Section on Neural Development and Plasticity, National Institute of Child Health and Human Development, Bethesda, MD 20892-3714, USA.
Proc Natl Acad Sci U S A. 2012 Sep 25;109(39):15924-9. doi: 10.1073/pnas.1207767109. Epub 2012 Sep 10.
Formation of specific neuronal connections often involves competition between adjacent axons, leading to stabilization of the active terminal, while retraction of the less active ones. The underlying molecular mechanisms remain unknown. We show that activity-dependent conversion of pro-brain-derived neurotrophic factor (proBDNF) to mature (m)BDNF mediates synaptic competition. Stimulation of motoneurons triggers proteolytic conversion of proBDNF to mBDNF at nerve terminals. In Xenopus nerve-muscle cocultures, in which two motoneurons innervate one myocyte, proBDNF-p75(NTR) signaling promotes retraction of the less active terminal, whereas mBDNF-tyrosine-related kinase B (TrkB) p75NTR (p75 neurotrophin receptor) facilitates stabilization of the active one. Thus, proBDNF and mBDNF may serve as potential "punishment" and "reward" signals for inactive and active terminals, respectively, and activity-dependent conversion of proBDNF to mBDNF may regulate synapse elimination.

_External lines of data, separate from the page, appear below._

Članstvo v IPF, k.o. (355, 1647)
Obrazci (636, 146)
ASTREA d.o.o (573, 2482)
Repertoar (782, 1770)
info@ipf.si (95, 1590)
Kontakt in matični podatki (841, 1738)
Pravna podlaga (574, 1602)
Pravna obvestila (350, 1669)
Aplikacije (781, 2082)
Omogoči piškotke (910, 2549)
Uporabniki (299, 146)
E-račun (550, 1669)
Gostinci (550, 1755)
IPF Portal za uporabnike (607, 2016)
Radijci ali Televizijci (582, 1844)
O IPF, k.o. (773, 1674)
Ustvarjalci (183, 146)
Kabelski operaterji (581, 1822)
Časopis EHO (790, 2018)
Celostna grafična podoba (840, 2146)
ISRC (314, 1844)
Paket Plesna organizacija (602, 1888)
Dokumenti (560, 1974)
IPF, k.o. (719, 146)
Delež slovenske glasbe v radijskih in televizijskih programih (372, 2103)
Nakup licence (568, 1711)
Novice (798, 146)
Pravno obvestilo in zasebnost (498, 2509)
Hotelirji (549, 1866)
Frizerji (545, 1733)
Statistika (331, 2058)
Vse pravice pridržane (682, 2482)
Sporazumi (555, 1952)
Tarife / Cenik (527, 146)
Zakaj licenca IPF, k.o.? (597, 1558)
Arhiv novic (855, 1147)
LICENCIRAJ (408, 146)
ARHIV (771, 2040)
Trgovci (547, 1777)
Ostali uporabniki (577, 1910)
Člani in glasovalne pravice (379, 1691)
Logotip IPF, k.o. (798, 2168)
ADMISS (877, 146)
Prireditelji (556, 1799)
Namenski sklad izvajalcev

特定神经元连接的形成通常涉及相邻轴突之间的竞争,导致活跃终末的稳定,而不活跃的终末则回缩。其潜在的分子机制尚不清楚。我们发现,活性依赖性的前脑源性神经营养因子(proBDNF)向成熟(m)BDNF 的转化介导了突触竞争。运动神经元的刺激会在神经末梢触发 proBDNF 向 mBDNF 的蛋白水解转化。在爪蟾的神经-肌肉共培养物中,两个运动神经元支配一个肌细胞,proBDNF-p75(NTR)信号促进不活跃终末的回缩,而 mBDNF-酪氨酸相关激酶 B(TrkB)p75NTR(p75 神经营养因子受体)则有利于活跃终末的稳定。因此,proBDNF 和 mBDNF 可能分别作为无活性和活性终末的潜在“惩罚”和“奖励”信号,而 proBDNF 向 mBDNF 的活性依赖性转化可能调节突触消除。